▶ [Provided text]
------------------------------------------------

# deer hunting and bull in pasture



## marklil (Oct 27, 2006)

Tomorrow I'll take our 11 yr. old son hunting. We're going to a place on the farm we rent called the Big Oak Ridge. There's some huge tracks on it and every time I take one of the kids we always see deer. A couple of weeks ago during youth season I took him and he shot a button buck.(he thought it was a doe.) Our stand was built by my husband and our oldest son who's 14 now. I went hunting with him also when he was younger. I go with the boys because I love to be in the woods and I get as excited as they do when it comes time to go. But the problem is that to get to the Big Oak Ridge we have to go through the pasture and the cows. One of them is a huge bull. My husband assures me that he won't hurt me but I get this white cold fear when it's time to go. I don't want my son to tell that I'm scared but I'm always terrified. Please don't think I'm stupid but how safe is it to be in a pasture with a bull.


----------



## quackwacker (Aug 12, 2003)

You should be fine. Most bulls are ornery when the cows are in heat, and this is not the time of year. They are also more curious then anything. They may approach you to see "what" you are, but that is there inquisitive nature. My advice if you are scared move slowly through the area and try not to look scared. Do you know hat kind of breed of bull it is? Typically your Angus, Hereford, and Charlois are very tame and can be pet. Hope this helps....T


----------



## marklil (Oct 27, 2006)

------------------------------------------------

▶ [Tasks and exercises]
**A.** Answer these from the forum thread about the bull in the pasture, one per line:
(i) What did the 11-year-old shoot during youth season?
(ii) Who built the stand on the Big Oak Ridge?
(iii) Which breeds does the reply call very tame?
**B.** Carry the forum thread about the bull in the pasture forward from where it stops.

▶ [Data extract]
------------------------------------------------

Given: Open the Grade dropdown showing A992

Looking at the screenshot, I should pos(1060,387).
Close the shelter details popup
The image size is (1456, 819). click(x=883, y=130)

------------------------------------------------

▶ [Outputs for the tasks]
**A.**
(i) A button buck (he thought it was a doe).
(ii) The husband and their oldest son, who is 14 now.
(iii) Angus, Hereford, and Charlois.

**B.**
It's an angus. Thanks for replying. Did I mention that last year when the stand was new the cows (about 20 of them) used our stand as a scratching post? I had them build us a ground blind closer to the house this year but I know our son wants to hunt the oak ridge again so in the morning I'll get up and go back through the pasture.


----------



## quackwacker (Aug 12, 2003)

Good luck and be safe!


----------



## Turner (Oct 7, 2005)

Who's cows are these. If they aren't yours does the owner know you are hunting near them? All the ranchers I know don't want you near their cattle in fear of spooking them or worse yet, one getting shot. If you spook cattle they can take out fences, break legs.......

Just wondering.


----------



## marklil (Oct 27, 2006)

We've rented our 5 bedroom home for over 3 yrs. now. It sits on 230 acres of land. When we moved in here we let our love of hunting known to our landlord. There we're 2 other men who were allowed to hunt it also. But when they found out and got upset at our landlord he automatically let them know they wouldn't be hunting here anymore. He knows how we raise our kids to hunt responsibly and we owe alot to the man. Thank you for wondering but we have a great relationship with the cows owners that involves updating him on anything that may come up with the cows(whether they get out, breaks in the fence, etc.) I wish there were more landowners like him in the world.


----------



## FairwayCAL (Oct 27, 2006)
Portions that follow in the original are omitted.